Suppose a particular firm’s revenue rose from $1 million to $7 million from one year to the next. How would you describe that increase? If you wanted to show off, you could say the revenue septupled. A less pretentious description would be that the new revenue is 7 times as high as previously. Alternatively, you might say it is 6 times higher (since 1+6=7). What you absolutely should not say is that the revenue is 7 times higher (since 1+7=8≠7). Unfortunately, this seems to be the formulation that people use most frequently.

I’ve never quite been able to figure out why. Are most people just completely mathematically illiterate? That might well be the case, but mysteriously people tend to do this correctly for smaller increases. If in our example the firm’s revenue had grown to $1.2 million, most everyone would correctly say that it was 20% larger than before, not 120% larger. Probably the explanation is just that most people are very unreflective about language and hardly ever pause to think about whether what they’re saying actually makes sense and when talking about small increases, whether or not to add one is a lot more obvious.
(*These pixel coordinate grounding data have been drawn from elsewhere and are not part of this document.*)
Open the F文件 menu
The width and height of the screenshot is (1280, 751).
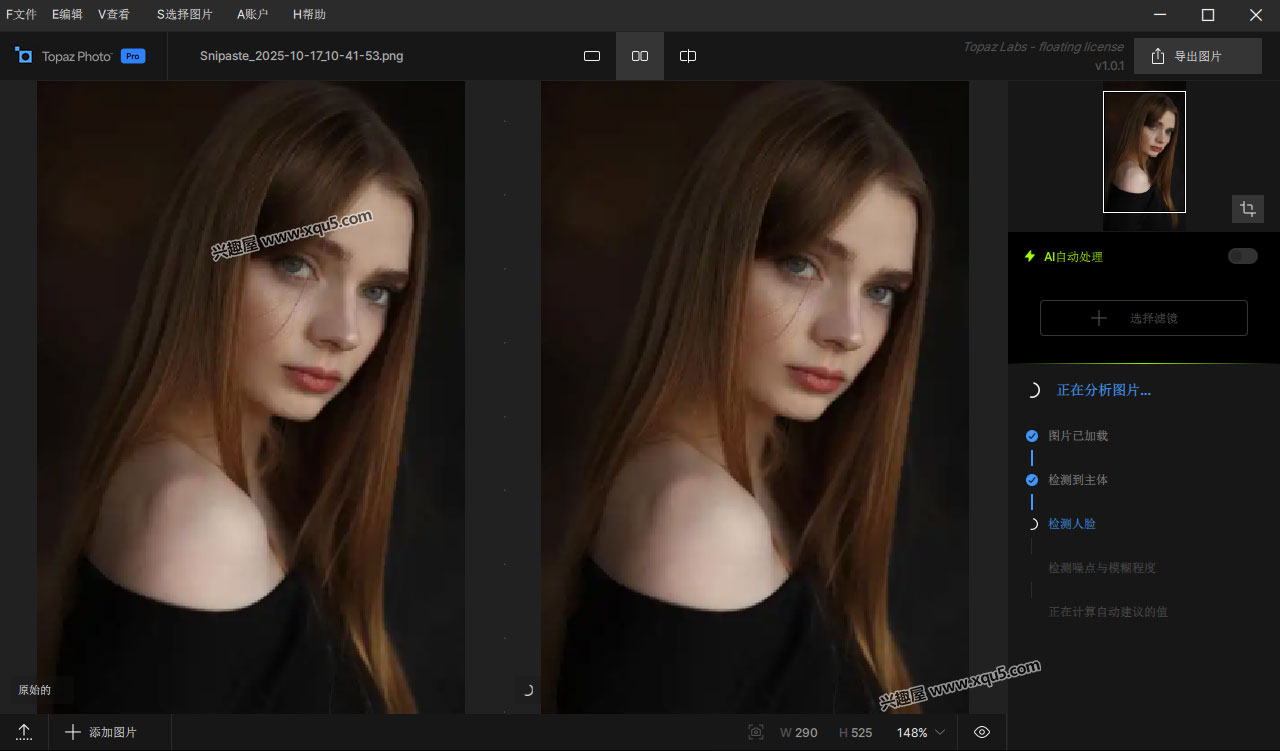pos(21,14)
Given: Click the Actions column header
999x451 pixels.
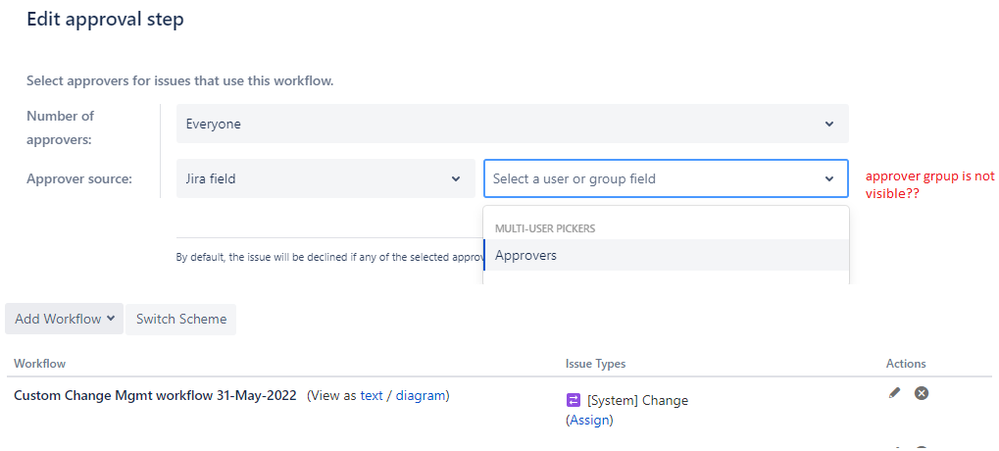Looking at the screenshot, I should point(906,364).
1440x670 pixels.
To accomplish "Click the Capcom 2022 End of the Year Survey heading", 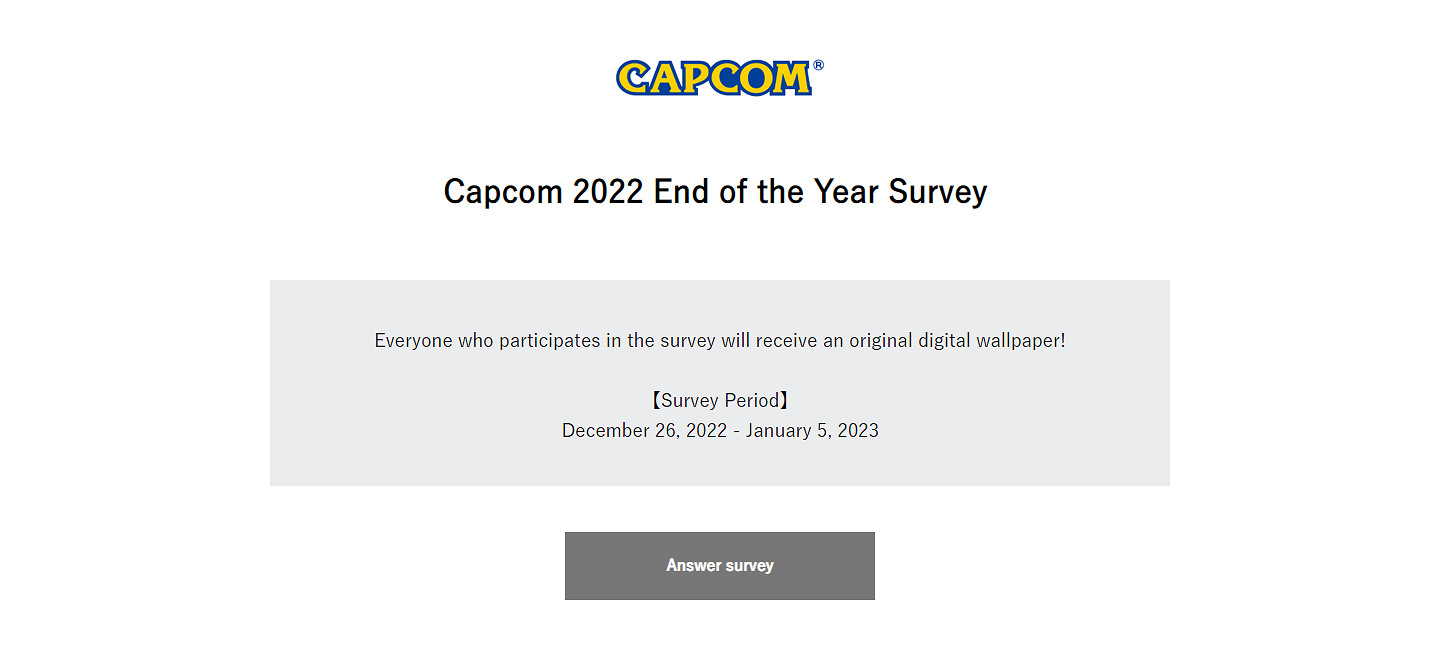I will 715,191.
But it gets even worse when people talk about decreases. If the revenues of our hypothetical firm fell from $1 million to $250,000, many people would say that the revenue became four times smaller. What this would mean logically is that the revenue would now be -$3 million, which obviously makes no sense. Again, people handle small changes just fine. If revenue fell to $800,000, most would correctly identify this as a 20 per cent decrease and no one would even think of calling the new figure 125% smaller.

If people could just get this small thing right, there would be one less reason for me to be annoyed at the world. It’s really not that complicated.